WiPi Monitoring with a Raspberry Pi WLAN Device

Saturday, 04 Jul 2020

The idea

I wanted to monitor the quality of the Wireless in my Office to emulate the real-world experience some of our End Users, as I was struggling to correlate what I was seeing on the Wireless LAN Controller (WLC)'s Access Point (AP) monitoring stats to the poor experience being reported. Simplistically, this is taking the magic of a Raspberry Pi, a bit of JSON and a Log Analysis Stack (I chose Splunk, I could have used ELK Stack, or Logz.io or...) that gives you pretty dashboards of the data.

The gear

The steps

Any values below <like_this> are variables to show an example value, specific to your installation; for instance <vps-server.com> is whatever DNS Domain Name/Dynamic DNS Domain Nam/Public IP Address that your VPS uses.

VPS Setup

We'll start with the VPS setup, from a high-level overview; if you're using a Provider like Vultr you should definitely harden your VPS and configure the Firewall/WAF to only allow your WiPi to send HTTP JSON feeds.

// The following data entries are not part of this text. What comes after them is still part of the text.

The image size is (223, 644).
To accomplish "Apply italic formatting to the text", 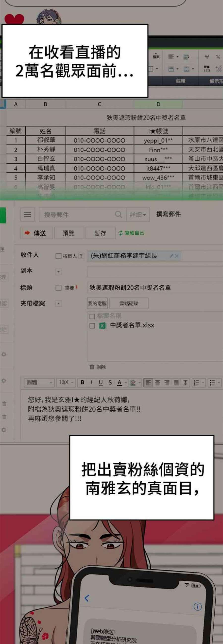I will (91, 382).
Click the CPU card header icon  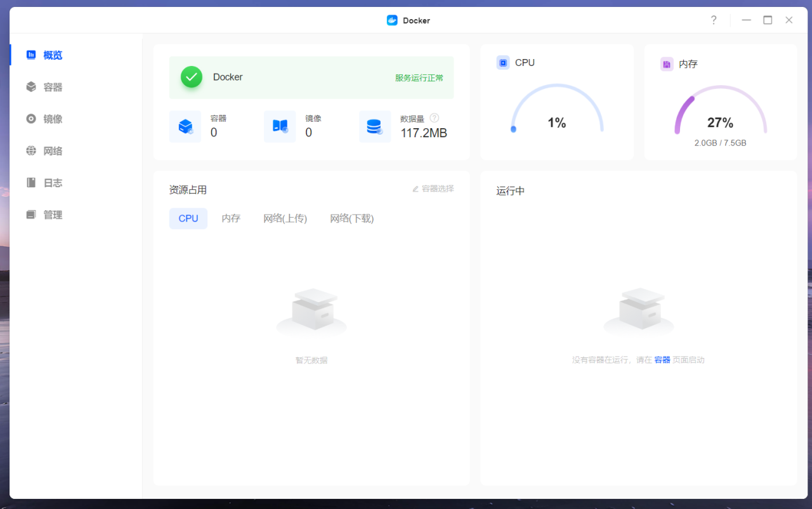pyautogui.click(x=503, y=62)
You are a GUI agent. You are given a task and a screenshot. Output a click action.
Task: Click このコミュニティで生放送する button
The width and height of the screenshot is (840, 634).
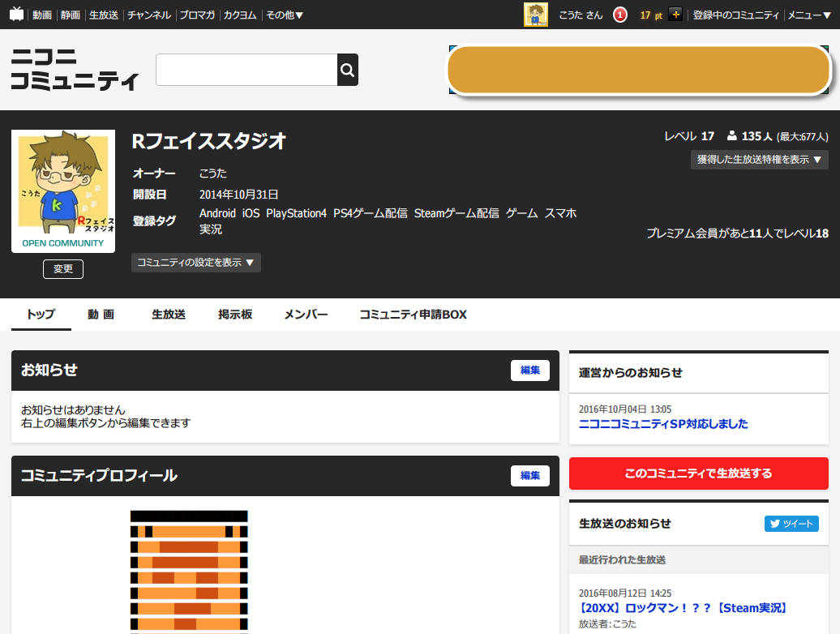click(698, 473)
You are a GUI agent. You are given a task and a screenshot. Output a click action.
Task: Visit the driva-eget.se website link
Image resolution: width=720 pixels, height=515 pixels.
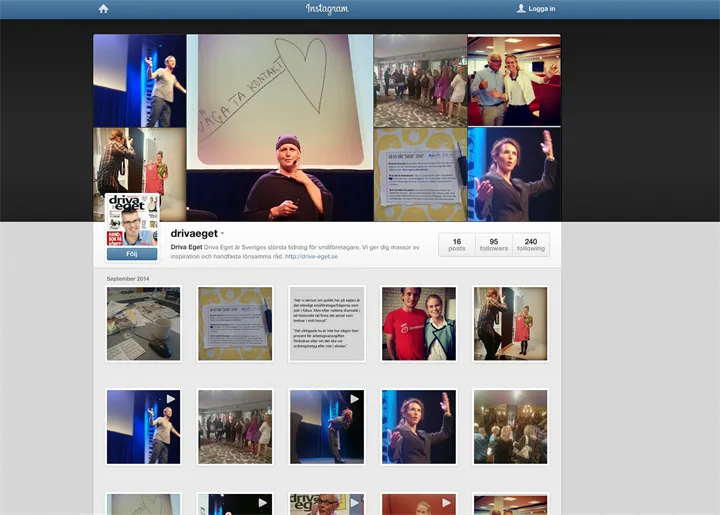click(x=311, y=256)
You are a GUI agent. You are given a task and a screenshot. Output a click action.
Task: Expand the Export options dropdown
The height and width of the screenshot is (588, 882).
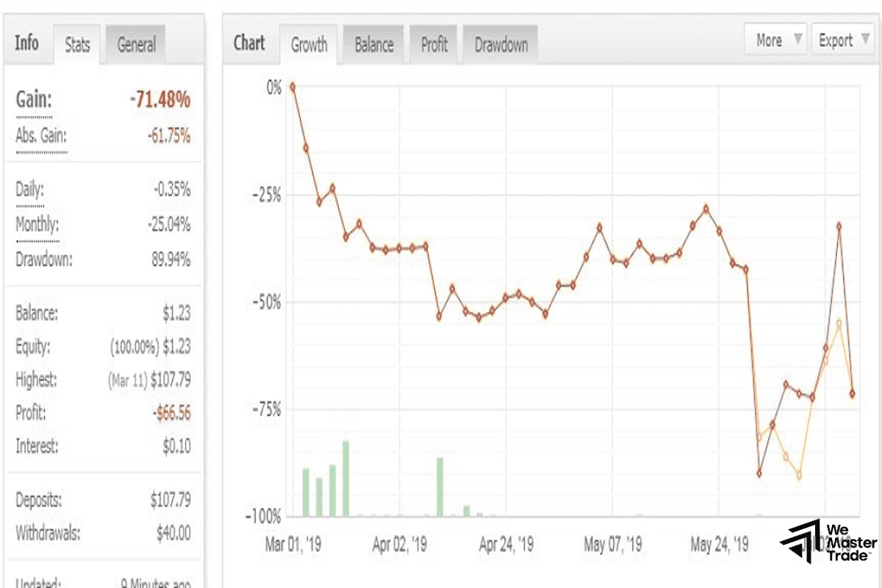[x=837, y=40]
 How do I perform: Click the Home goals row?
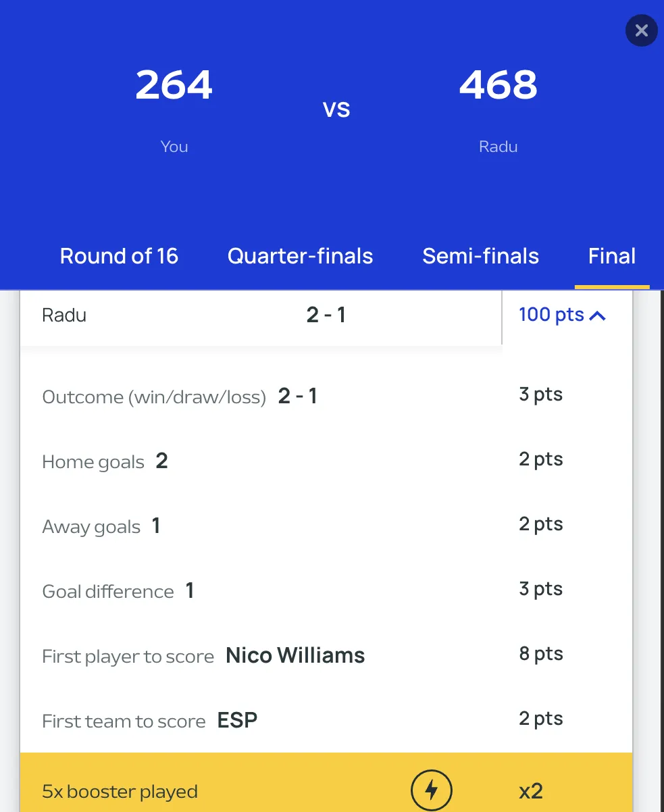[326, 461]
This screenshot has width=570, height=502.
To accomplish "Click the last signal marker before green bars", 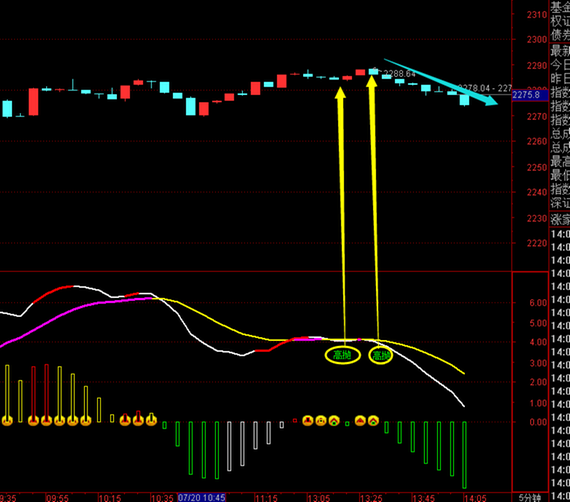I will pyautogui.click(x=373, y=421).
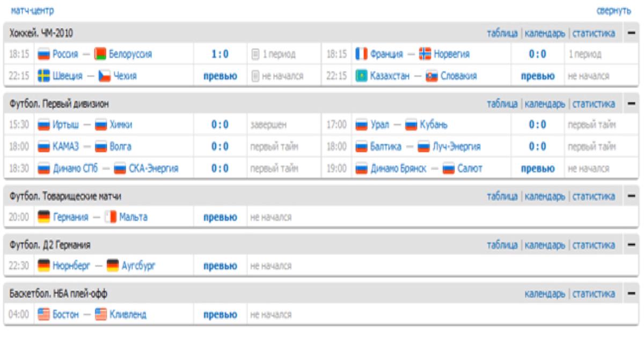Click the Russia flag icon next to Россия
This screenshot has height=338, width=644.
click(43, 54)
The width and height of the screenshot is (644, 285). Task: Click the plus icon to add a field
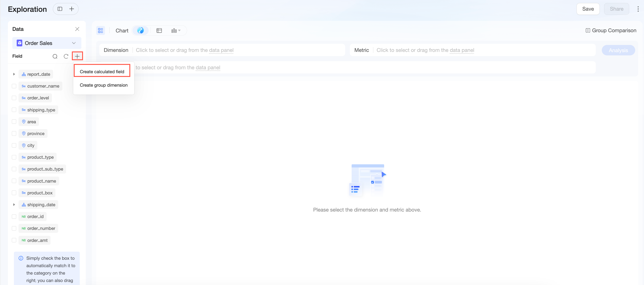(77, 56)
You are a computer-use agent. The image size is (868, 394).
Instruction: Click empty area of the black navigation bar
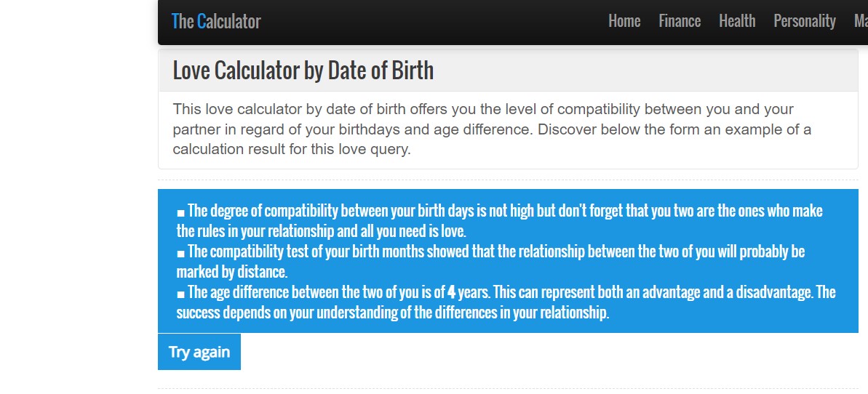point(431,22)
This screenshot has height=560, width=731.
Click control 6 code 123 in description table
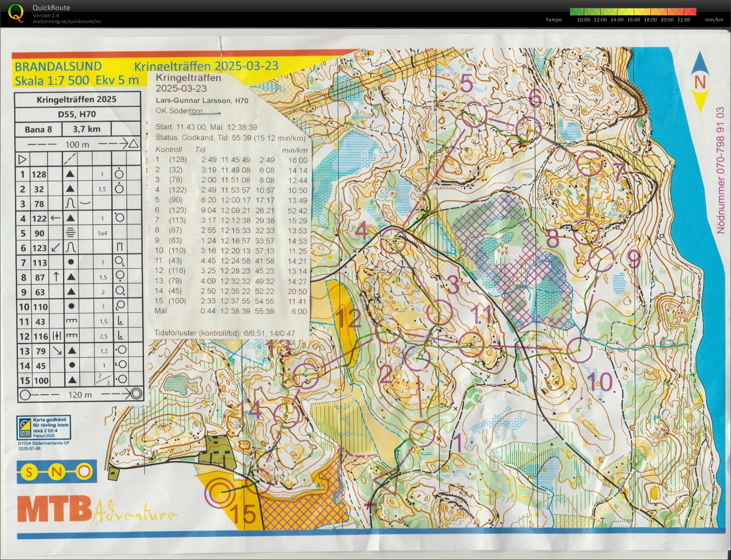40,248
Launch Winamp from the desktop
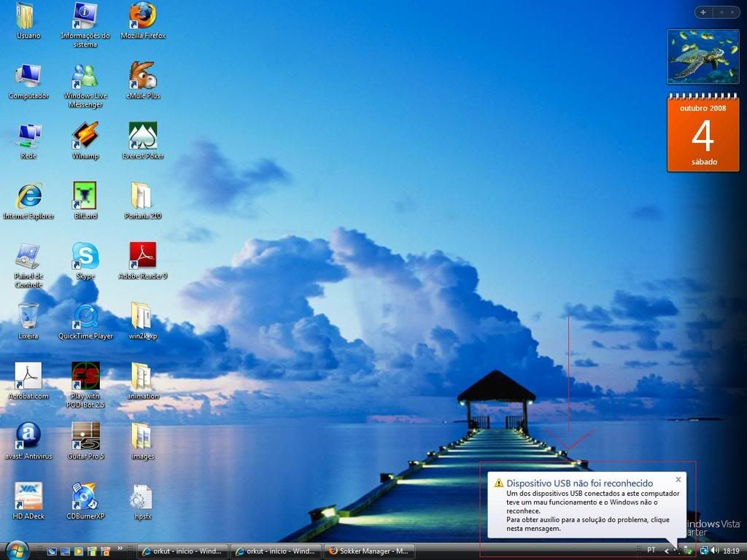 point(85,136)
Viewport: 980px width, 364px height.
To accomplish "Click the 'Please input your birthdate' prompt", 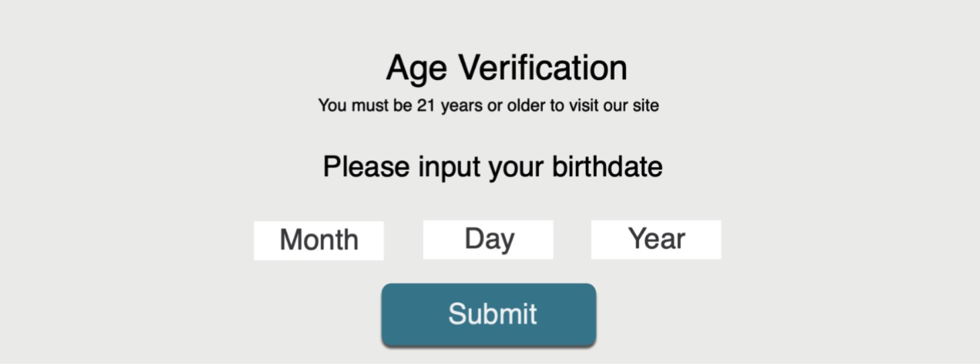I will click(493, 167).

  1. Install your Linux distribution of choice when you boot your VPS (I'm a Debian man)
  2. Install Splunk onto your VPS, or more concisely:
    1. Download the RPM from Splunk's website onto your VPS (I ended up downloading locally, and then uploading the RPM via SCP to the VPS with a scp splunk.rpm admin@vps-server.com:/tmp/
    2. Install the RPM from the temporary directory:
      • rpm -i /tmp/splunk.rpm
    3. Run Splunk and accept the Terms from the /opt/splunk directory:
      • /opt/splunk/bin/splunk start
  3. Setup your VPS Firewall/WAF to allow tcp/8000 and tcp/8088 (and probably tcp/22 so you can SSH into it)
  4. I'd suggest using a Domain Name to point at it, or a Free Dynamic DNS Service such as DDNSS.de and point an A Name at your VPS' Public IP
  5. Harden your VPS by installing Fail2Ban and other similar tools

Splunk Setup

I'm focusing on Splunk because that's what I used, but similar steps will exist for ELK or Logz.io. The main advantage of Splunk is that it's free and quick; the Free version does have limitations, however - such as 500 MB Indexed Data and a time-limit on concurrent Search Queries used in your Dashboards, i.e. number of widgets you can use. There's much more that you can do, but I'll get you going with some basics.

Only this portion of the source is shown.